On 2020-02-10 18:21:30 -0300, Alvaro Herrera wrote:
> On 2020-Feb-10, Andres Freund wrote:
> 
> > Hi,
> > 
> > On 2020-02-10 17:31:47 -0300, Alvaro Herrera wrote:
> > > Yeah.  Maybe we should file bug reports against downstream packages to
> > > include a corefilter tweak.
> > 
> > Hm, I'm not sure that's a reasonable way to scale things. Nor am I
> > really sure that's the right granularity.
> 
> Hah.  This argument boils down to saying our packagers suck :-)

Hm? I'd say it's a sign of respect to not have each of them do the same
work. Especially when they can't address it to the same degree core PG
can. So maybe I'm saying we shouldn't be lazy ;)


> > > I don't know how easy is it to teach systemd to do this on its service
> > > files.
> > 
> > Well, you could just make it part of the command that starts the
> > server. Not aware of anything else.
> 
> I tried to do that, but couldn't figure out a clean way, because you
> have to do it after the fact (not in the process itself).  Maybe it's
> possible to have pg_ctl do it once postmaster is running.

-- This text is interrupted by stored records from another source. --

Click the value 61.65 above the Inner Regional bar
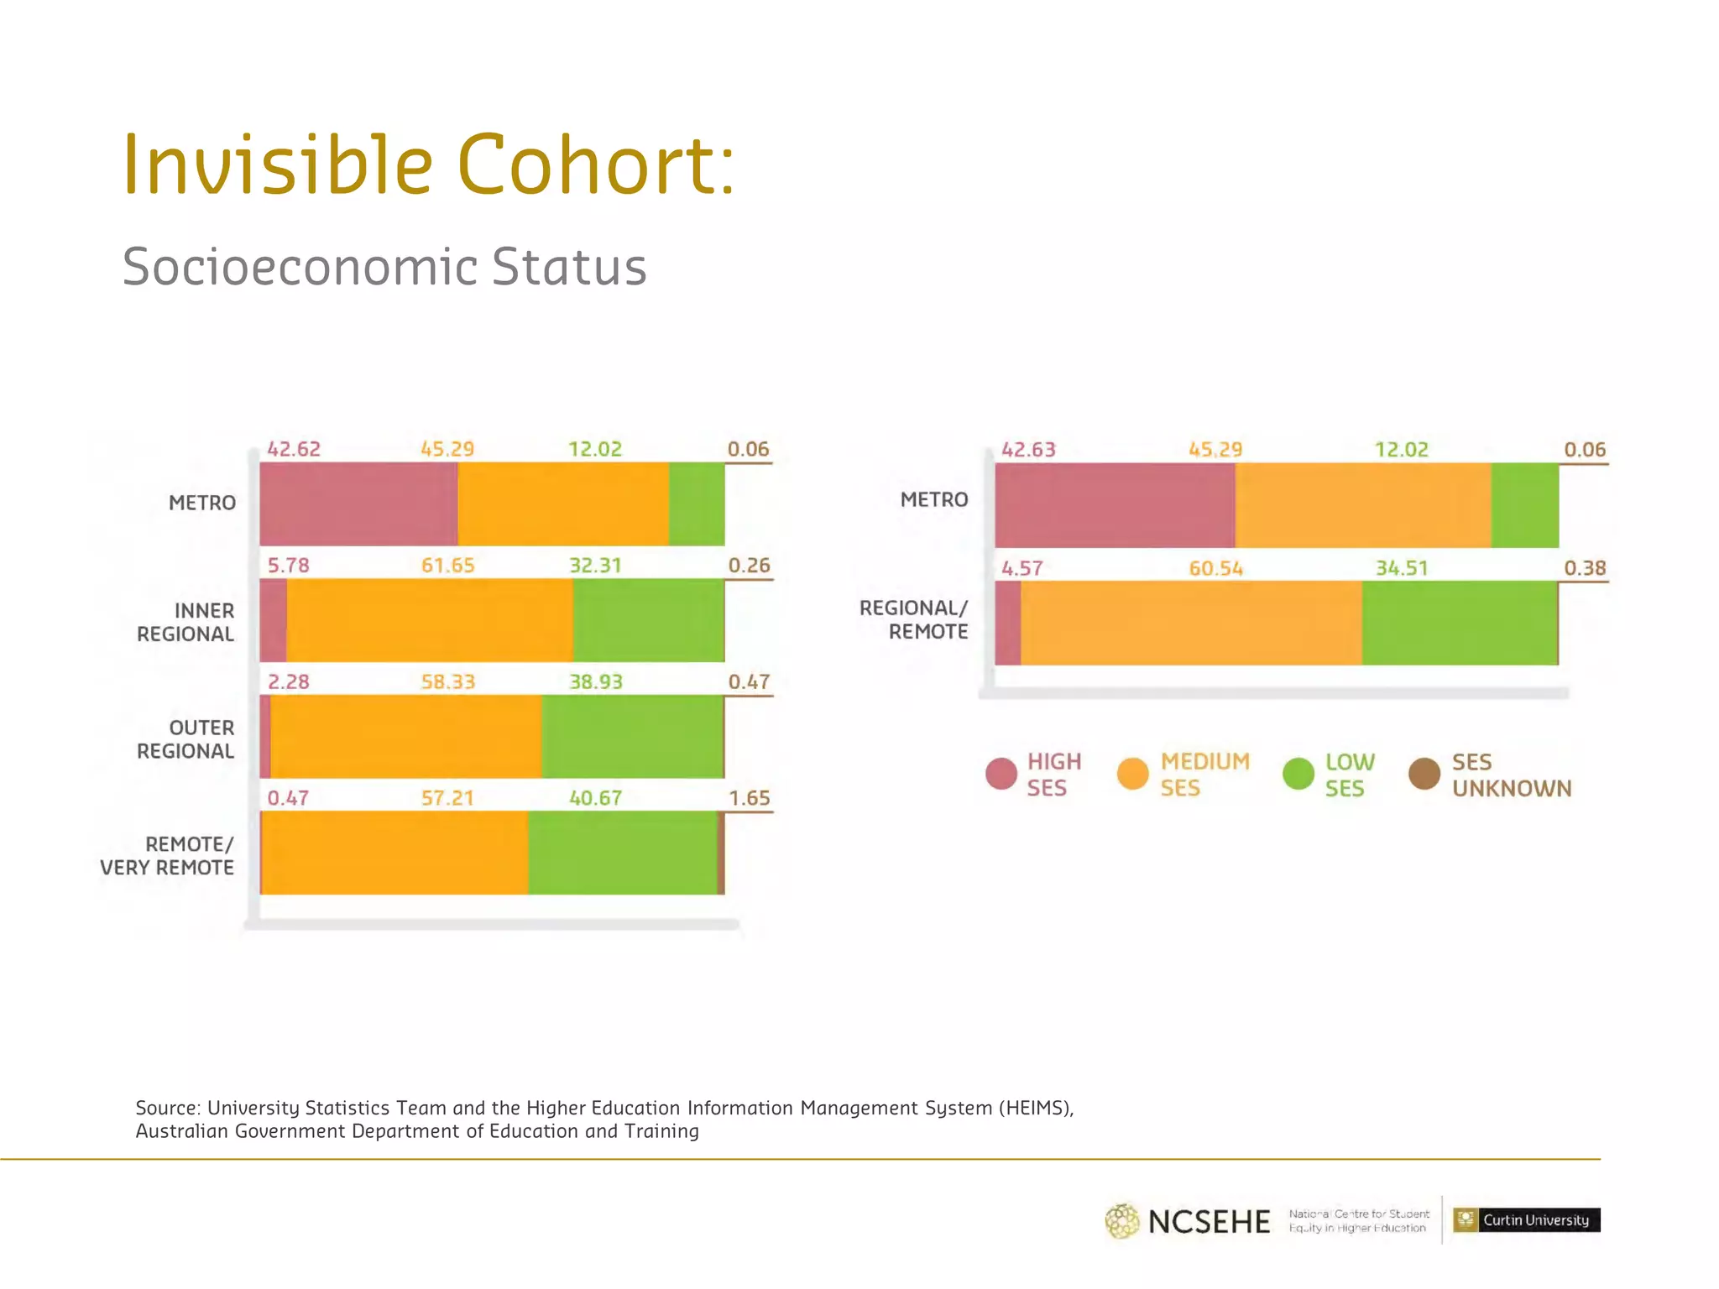(447, 566)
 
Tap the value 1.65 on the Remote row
(749, 798)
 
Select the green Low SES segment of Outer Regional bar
(632, 736)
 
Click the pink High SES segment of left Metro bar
(358, 504)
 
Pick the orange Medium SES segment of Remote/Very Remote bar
(394, 853)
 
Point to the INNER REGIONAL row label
(185, 623)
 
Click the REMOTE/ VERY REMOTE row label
(167, 856)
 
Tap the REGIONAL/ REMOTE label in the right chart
(913, 619)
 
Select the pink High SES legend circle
(1001, 774)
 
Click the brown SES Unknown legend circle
(1424, 774)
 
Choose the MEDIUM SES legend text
(1204, 775)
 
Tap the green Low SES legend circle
(1298, 774)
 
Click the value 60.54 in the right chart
(1215, 569)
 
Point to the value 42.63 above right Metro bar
(1028, 450)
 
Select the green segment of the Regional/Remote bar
(1459, 623)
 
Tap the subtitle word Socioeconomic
(300, 267)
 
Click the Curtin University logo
(1526, 1219)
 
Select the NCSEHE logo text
(1209, 1222)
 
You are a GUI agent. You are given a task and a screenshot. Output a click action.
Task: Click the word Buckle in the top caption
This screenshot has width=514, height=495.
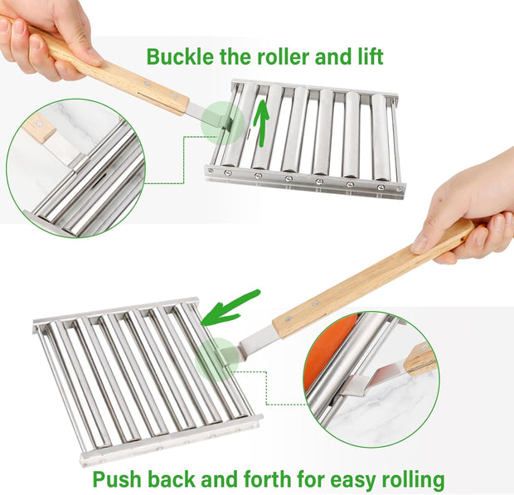point(177,57)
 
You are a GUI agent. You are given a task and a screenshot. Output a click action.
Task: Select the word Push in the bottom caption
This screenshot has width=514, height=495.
point(115,479)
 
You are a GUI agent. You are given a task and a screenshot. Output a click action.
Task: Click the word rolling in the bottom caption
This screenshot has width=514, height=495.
point(407,479)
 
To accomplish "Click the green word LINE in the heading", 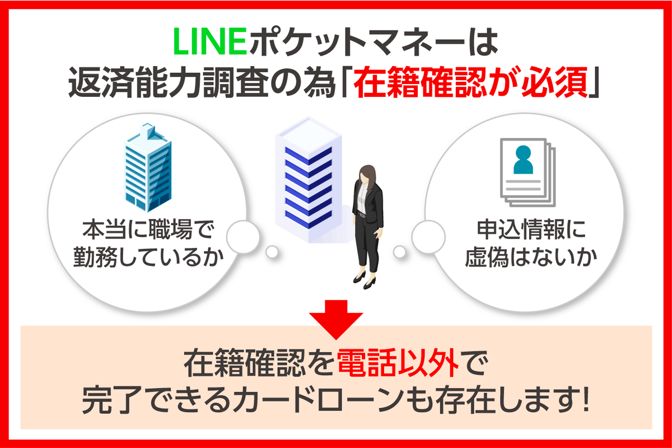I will pos(209,46).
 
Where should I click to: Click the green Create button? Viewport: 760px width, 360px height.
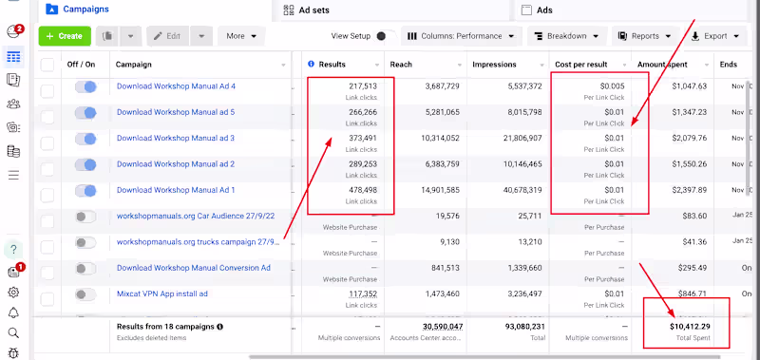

Shouldn't it be sufficient to just do it to /proc/self/coredump_filter?
It's inherited IIUC?

Yep:
       A child process created via fork(2) inherits its parent's 
coredump_filter value; the coredump_filter value is preserved across an 
execve(2).


> > > But maybe we should have a way to disable the corefiltering.
> > 
> > There should, imo. That's why I was wondering about making this a GUC
> > (presumably suset).
> 
> Not really sure about suset ... AFAIR that means superuser can SET it;
> but what you really care about is more like ALTER SYSTEM, which is
> SIGHUP unless I misremember.

I really want both. Sometimes it's annoying to get followup coredumps by
other processes, even if I just want to get a corefile from one process
doing something more specific. It seems nice to alter that session /
user to have large coredumps, but not the rest?